## EXERCISE BRIEF
Lines that include the string "agent" are the ones to copy from the entries below.
□ □ □ □ □
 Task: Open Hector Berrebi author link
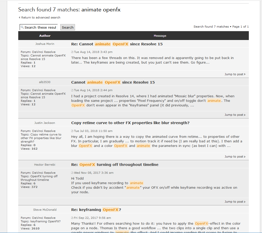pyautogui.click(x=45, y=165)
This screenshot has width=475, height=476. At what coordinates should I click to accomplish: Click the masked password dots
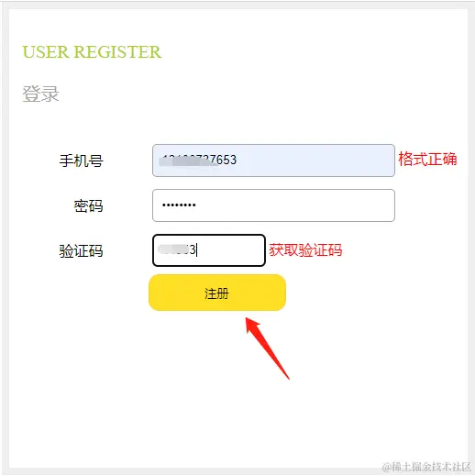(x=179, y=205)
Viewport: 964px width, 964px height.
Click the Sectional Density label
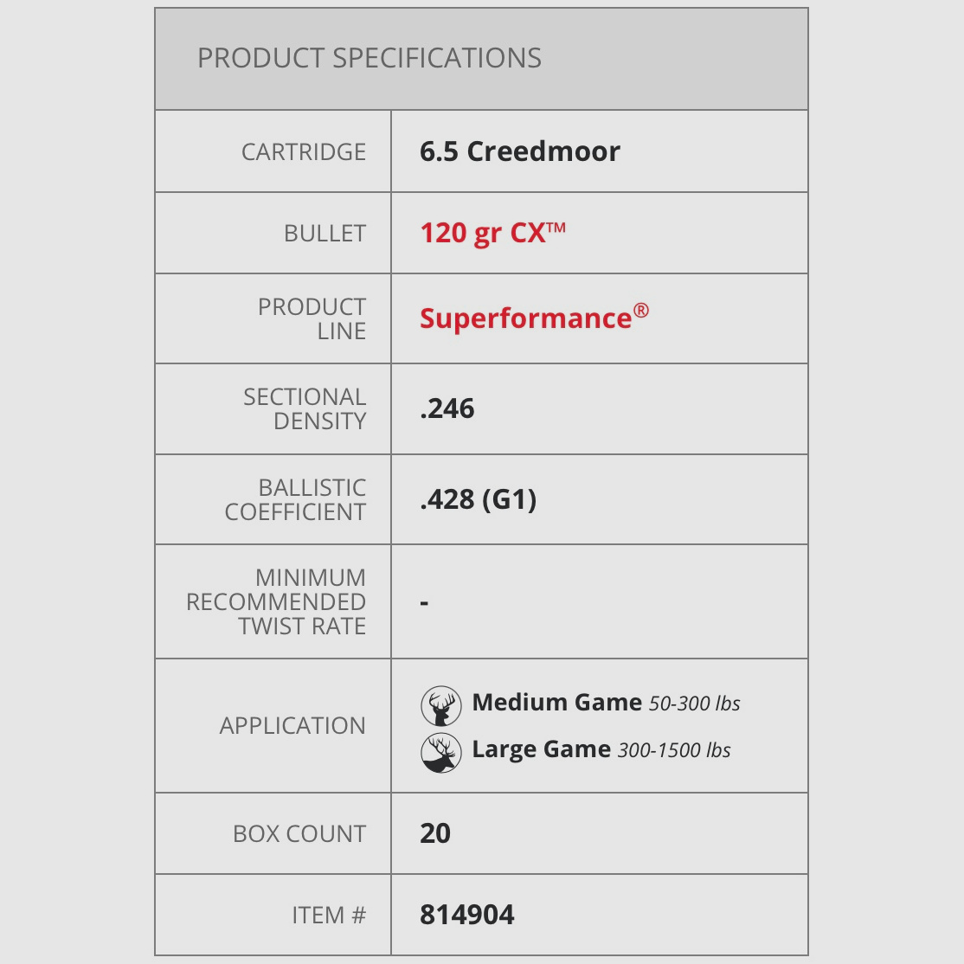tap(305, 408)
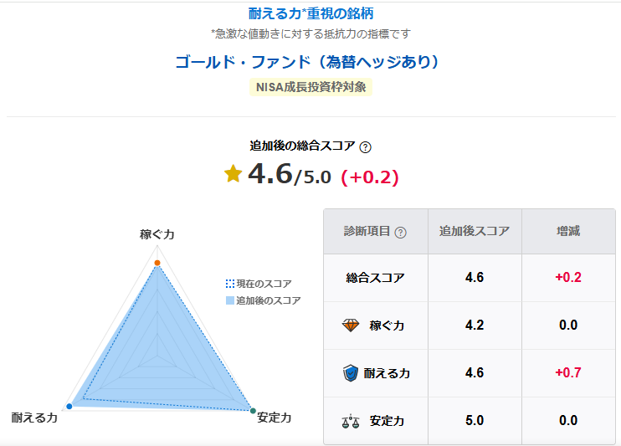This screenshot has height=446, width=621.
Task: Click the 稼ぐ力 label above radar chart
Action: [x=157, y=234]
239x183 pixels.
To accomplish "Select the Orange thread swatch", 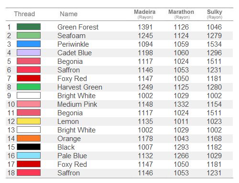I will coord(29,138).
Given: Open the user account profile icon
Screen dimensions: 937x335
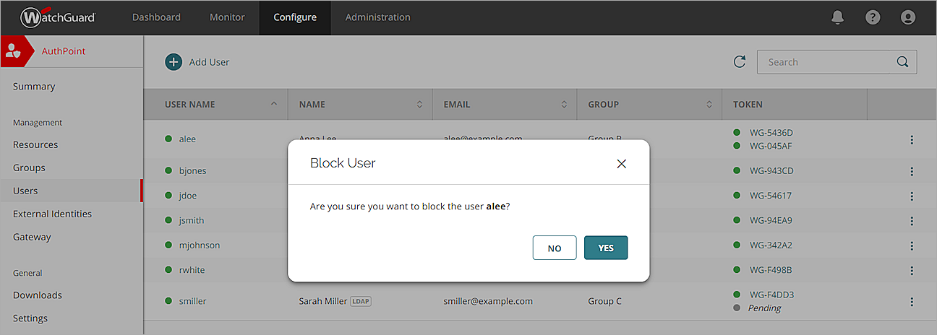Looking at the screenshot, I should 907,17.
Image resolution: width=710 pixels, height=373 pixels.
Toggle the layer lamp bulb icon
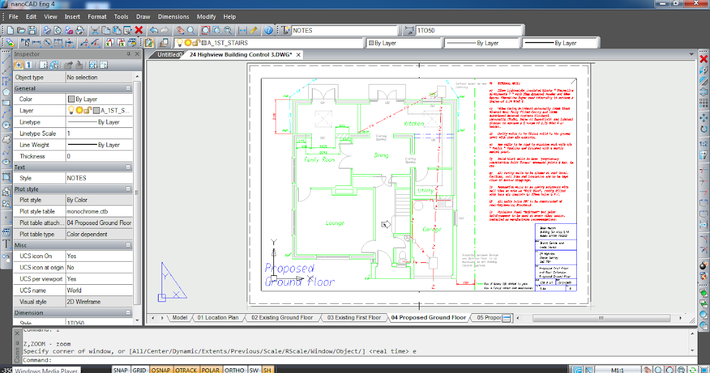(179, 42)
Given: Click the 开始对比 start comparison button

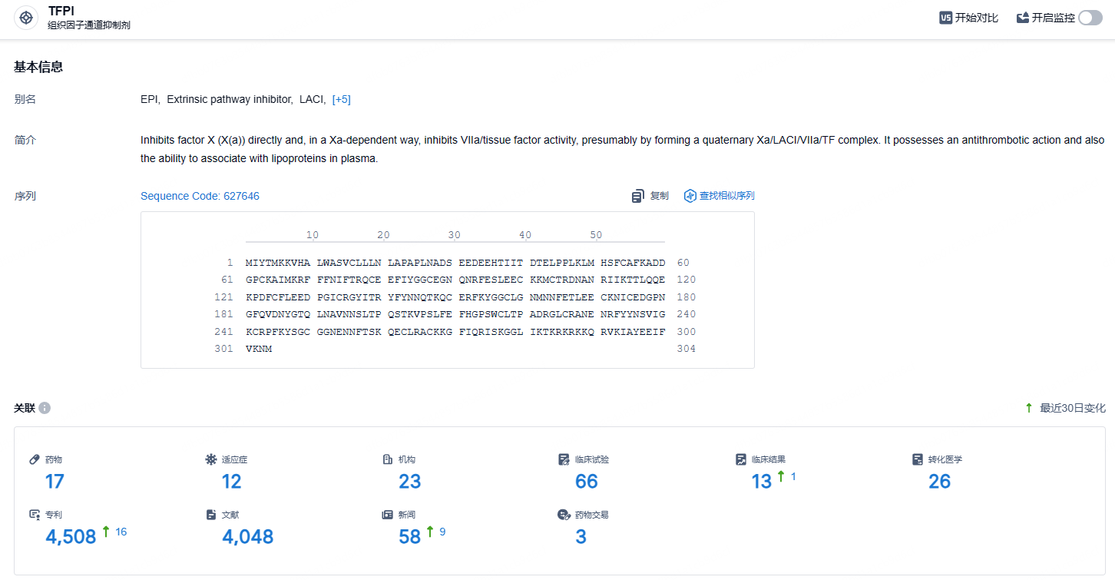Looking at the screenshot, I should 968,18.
□ □ □ □ □
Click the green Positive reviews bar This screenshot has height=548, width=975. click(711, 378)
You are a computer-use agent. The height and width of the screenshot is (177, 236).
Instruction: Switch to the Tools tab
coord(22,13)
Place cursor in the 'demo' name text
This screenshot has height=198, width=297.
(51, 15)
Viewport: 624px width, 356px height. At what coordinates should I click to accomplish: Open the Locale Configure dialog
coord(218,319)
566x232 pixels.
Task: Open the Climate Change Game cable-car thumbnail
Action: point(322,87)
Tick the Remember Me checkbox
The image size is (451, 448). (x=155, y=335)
□ □ □ □ □
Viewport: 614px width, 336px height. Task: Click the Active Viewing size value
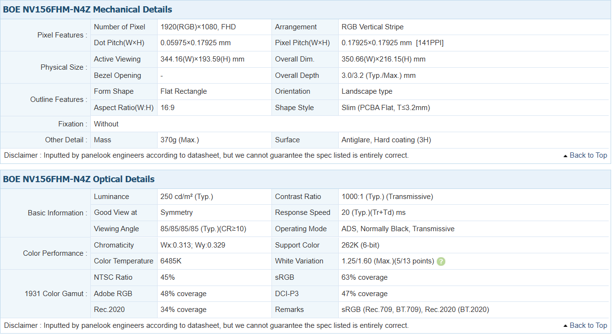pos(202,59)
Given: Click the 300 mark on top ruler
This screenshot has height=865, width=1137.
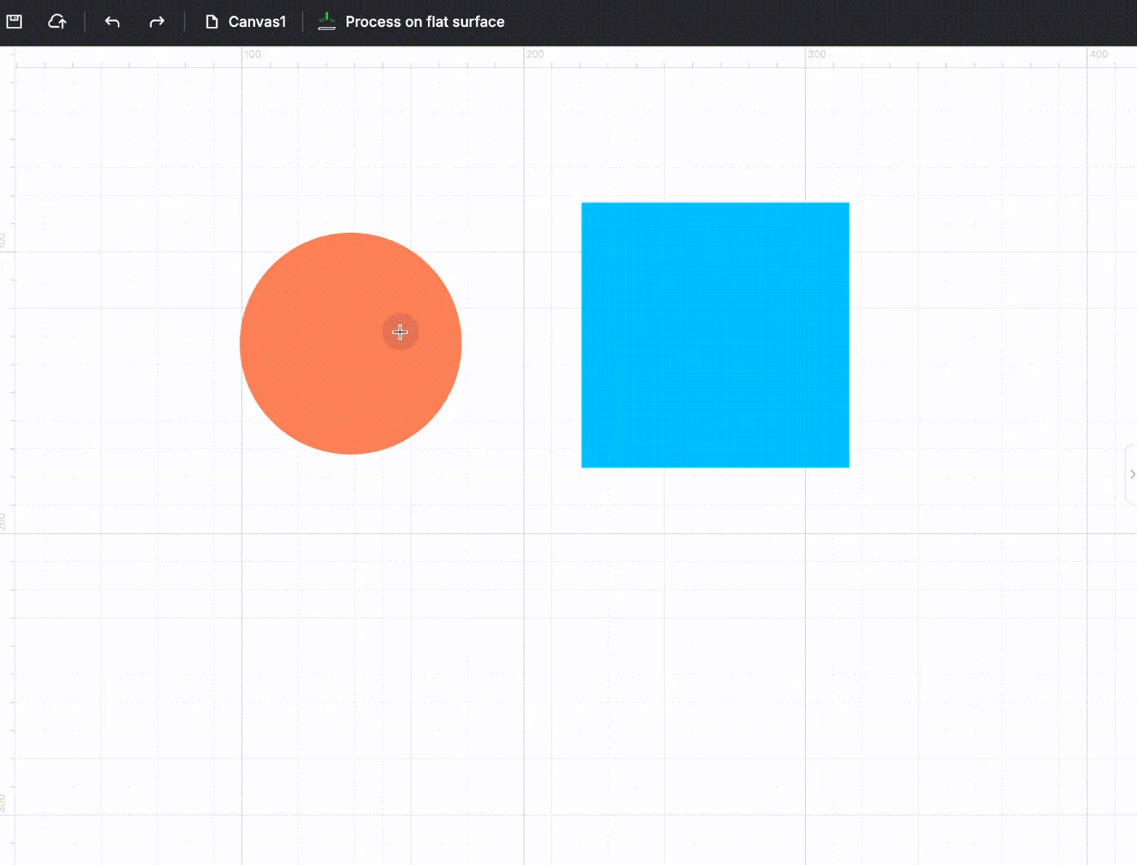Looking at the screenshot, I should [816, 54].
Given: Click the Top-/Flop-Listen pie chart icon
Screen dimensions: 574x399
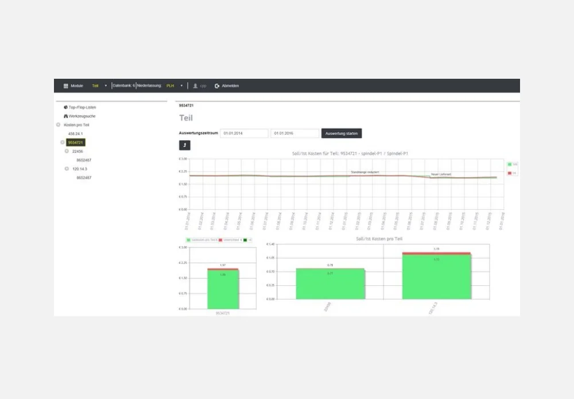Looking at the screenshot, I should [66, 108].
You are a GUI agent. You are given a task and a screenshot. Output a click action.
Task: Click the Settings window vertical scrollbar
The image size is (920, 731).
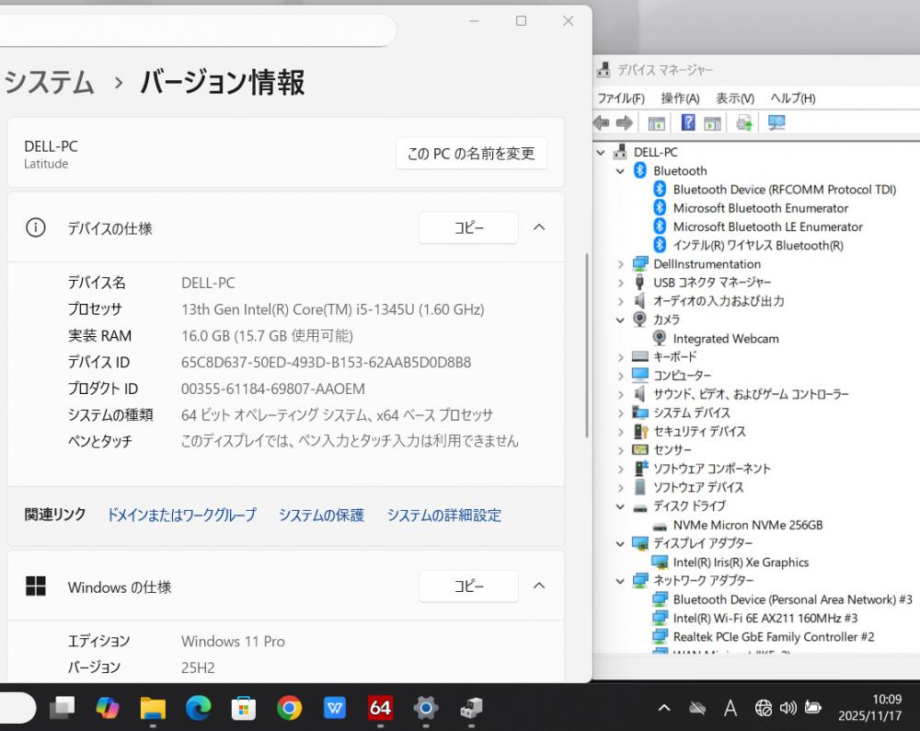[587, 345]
□ □ □ □ □
## SOLUTION
You are a computer-use agent. The height and width of the screenshot is (177, 236).
You are a GUI agent. You are given a task and a screenshot. Output a click action.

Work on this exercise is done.